Il y a deux ans, en plein mois d’août, Mentor Avdiu, alors âgé de 42 ans, s’affairait à réparer le four d’un restaurant de la rue Bernard, dans le Mile End, à Montréal. Au cours de ses pauses, il observait le quartier. De l’autre côté de la rue, on peut voir la façade emblématique, parée de cages à oiseaux, de Tammy, une fleuriste originaire de Hong Kong qui exploitait plusieurs commerces du coin lorsque les loyers étaient abordables et que les enfants étaient jeunes.
La boutique de Drawn and Quarterly, le mythique éditeur de bandes dessinées alternatives, se trouve à une minute de là à peine. Et plus loin, il y a le Dépanneur Café, avec ses concerts matinaux fantaisistes, et le restaurant brésilien, jadis un incontournable, qui a récemment fermé ses portes.
Comme les quelques autres rues qui relient le Mile End à l’arrondissement cossu d’Outremont, ce tronçon d’à peine deux kilomètres comporte deux sections ayant chacune leur caractère propre. Du côté d’Outremont, on observe une avenue plus large, bordée d’immeubles résidentiels, de boutiques haut de gamme et de restaurants donnant sur des trottoirs spacieux.
De ce côté, la rue Bernard mène à la voie ferrée qui a desservi les usines locales pendant une grande partie du XXe siècle. Pendant plusieurs générations, les immeubles résidentiels avoisinants ont logé la population ouvrière immigrée, avant que celle-ci ne se dirige vers les banlieues. Il y avait les catholiques irlandais, les juifs traditionnels venus de l’empire russe au début du XXe siècle et, plus loin, là où les deux rues Bernard se croisent, les hassidim, les Italiens du sud et les Grecs qui sont arrivés ici après la Seconde Guerre mondiale.

** Tâche courte 1 **
D'après le texte sur la rue Bernard, quel âge avait Mentor Avdiu au moment où il réparait le four d'un restaurant ?
** Tâche courte 2 **
Indiquez si chacune des affirmations suivantes concorde avec le texte sur la rue Bernard. Répondez par oui ou par non, en citant les mots du texte qui tranchent. (a) Tammy est une fleuriste originaire de Hong Kong. (b) Le restaurant brésilien est toujours ouvert. (c) Le tronçon de la rue Bernard mesure plus de cinq kilomètres.
** Tâche courte 3 **
Reprenez le texte sur la rue Bernard à la suite de sa dernière phrase.
Les entrées qui viennent ensuite proviennent d'une autre source.

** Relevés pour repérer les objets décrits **
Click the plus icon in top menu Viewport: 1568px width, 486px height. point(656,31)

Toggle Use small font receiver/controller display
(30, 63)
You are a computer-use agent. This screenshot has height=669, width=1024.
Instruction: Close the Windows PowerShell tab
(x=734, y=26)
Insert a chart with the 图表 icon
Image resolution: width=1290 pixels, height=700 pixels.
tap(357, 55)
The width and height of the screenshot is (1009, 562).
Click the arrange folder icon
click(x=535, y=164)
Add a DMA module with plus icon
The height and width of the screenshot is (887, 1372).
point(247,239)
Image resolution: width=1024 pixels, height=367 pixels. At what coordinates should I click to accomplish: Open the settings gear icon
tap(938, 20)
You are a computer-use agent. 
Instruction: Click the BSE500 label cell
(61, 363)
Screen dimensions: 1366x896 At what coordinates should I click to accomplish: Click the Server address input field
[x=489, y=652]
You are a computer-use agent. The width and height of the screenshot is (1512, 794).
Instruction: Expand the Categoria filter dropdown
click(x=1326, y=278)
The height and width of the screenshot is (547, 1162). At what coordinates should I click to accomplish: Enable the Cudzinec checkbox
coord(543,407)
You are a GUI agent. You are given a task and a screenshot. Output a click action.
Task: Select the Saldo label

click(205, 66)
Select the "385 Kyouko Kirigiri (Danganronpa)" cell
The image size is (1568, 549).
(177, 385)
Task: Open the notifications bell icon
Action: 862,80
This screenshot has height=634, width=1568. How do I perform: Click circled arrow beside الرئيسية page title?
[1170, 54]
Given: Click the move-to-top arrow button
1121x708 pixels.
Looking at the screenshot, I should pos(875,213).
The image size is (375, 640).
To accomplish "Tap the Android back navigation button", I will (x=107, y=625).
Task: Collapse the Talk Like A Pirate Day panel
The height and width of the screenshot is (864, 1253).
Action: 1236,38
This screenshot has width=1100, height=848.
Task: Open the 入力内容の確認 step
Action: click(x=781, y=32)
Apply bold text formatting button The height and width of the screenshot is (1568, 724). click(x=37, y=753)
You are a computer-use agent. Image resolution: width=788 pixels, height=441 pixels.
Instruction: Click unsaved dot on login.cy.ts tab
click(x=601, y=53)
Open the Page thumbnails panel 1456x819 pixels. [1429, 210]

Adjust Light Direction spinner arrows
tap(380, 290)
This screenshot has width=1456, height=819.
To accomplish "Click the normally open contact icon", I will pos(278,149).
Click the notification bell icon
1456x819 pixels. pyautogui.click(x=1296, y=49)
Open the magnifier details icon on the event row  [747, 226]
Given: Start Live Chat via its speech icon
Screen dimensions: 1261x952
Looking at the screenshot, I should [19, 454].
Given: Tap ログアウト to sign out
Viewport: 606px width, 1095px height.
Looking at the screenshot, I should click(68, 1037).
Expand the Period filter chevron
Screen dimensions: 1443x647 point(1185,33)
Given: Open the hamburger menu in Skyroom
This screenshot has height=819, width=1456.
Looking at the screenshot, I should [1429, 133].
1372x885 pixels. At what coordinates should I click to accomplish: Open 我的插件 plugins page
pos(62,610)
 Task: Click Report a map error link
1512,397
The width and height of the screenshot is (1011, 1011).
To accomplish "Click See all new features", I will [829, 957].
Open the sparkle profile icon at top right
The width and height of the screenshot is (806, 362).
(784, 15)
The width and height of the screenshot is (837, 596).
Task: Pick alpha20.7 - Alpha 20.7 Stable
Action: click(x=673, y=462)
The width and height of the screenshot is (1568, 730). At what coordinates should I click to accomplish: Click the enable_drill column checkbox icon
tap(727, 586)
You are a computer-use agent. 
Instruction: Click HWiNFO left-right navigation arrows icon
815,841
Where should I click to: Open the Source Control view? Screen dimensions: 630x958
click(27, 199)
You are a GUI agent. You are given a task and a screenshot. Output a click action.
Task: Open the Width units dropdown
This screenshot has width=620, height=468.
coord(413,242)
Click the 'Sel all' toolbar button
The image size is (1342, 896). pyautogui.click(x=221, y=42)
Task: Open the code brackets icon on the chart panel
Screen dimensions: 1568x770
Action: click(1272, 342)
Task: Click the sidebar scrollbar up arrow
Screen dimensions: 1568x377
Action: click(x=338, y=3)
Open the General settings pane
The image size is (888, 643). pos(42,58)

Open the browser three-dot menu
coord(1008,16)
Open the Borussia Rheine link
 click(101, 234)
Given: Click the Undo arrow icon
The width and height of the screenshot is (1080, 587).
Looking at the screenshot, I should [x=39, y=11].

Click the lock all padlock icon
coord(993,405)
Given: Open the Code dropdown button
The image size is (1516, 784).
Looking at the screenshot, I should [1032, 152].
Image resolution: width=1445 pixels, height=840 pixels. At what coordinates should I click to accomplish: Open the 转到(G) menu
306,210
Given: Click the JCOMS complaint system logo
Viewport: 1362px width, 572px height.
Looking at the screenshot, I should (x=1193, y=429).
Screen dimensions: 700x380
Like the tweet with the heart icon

** Résultat attendu 1 **
Il avait 42 ans.

** Résultat attendu 2 **
(a) Oui : « une fleuriste originaire de Hong Kong ».
(b) Non : « qui a récemment fermé ses portes ».
(c) Non : « ce tronçon d’à peine deux kilomètres ».

** Résultat attendu 3 **
« Cette partie de la ville illustre parfaitement sa diversité », déclare Justin Bur, un historien du quartier. À partir des années 1980, les familles de jeunes professionnels et les entreprises de haute technologie ont lentement remplacé les communautés immigrées vieillissantes et les usines abandonnées.
Il y a 10 ans, cet embourgeoisement est devenu si visible qu’il a attiré l’attention d’Allemands de la génération X et du New York Times, ce qui a davantage contribué à la hausse des prix de l’immobilier.
Cependant, ce n’est pas ce que M. Avdiu remarquait lorsqu’il parcourait la rue au cours de l’été 2020. Ce qu’il voyait surtout, c’était le point culminant des efforts de toute une vie, lui qui, adolescent, avait quitté son Albanie natale à pied en direction de la Grèce pour ensuite lancer une entreprise florissante de réparation d’appareils électroménagers à Montréal. Il avait réussi. Il voulait célébrer le fait qu’il avait réussi et, surtout, convaincre son fils de revenir vivre avec lui.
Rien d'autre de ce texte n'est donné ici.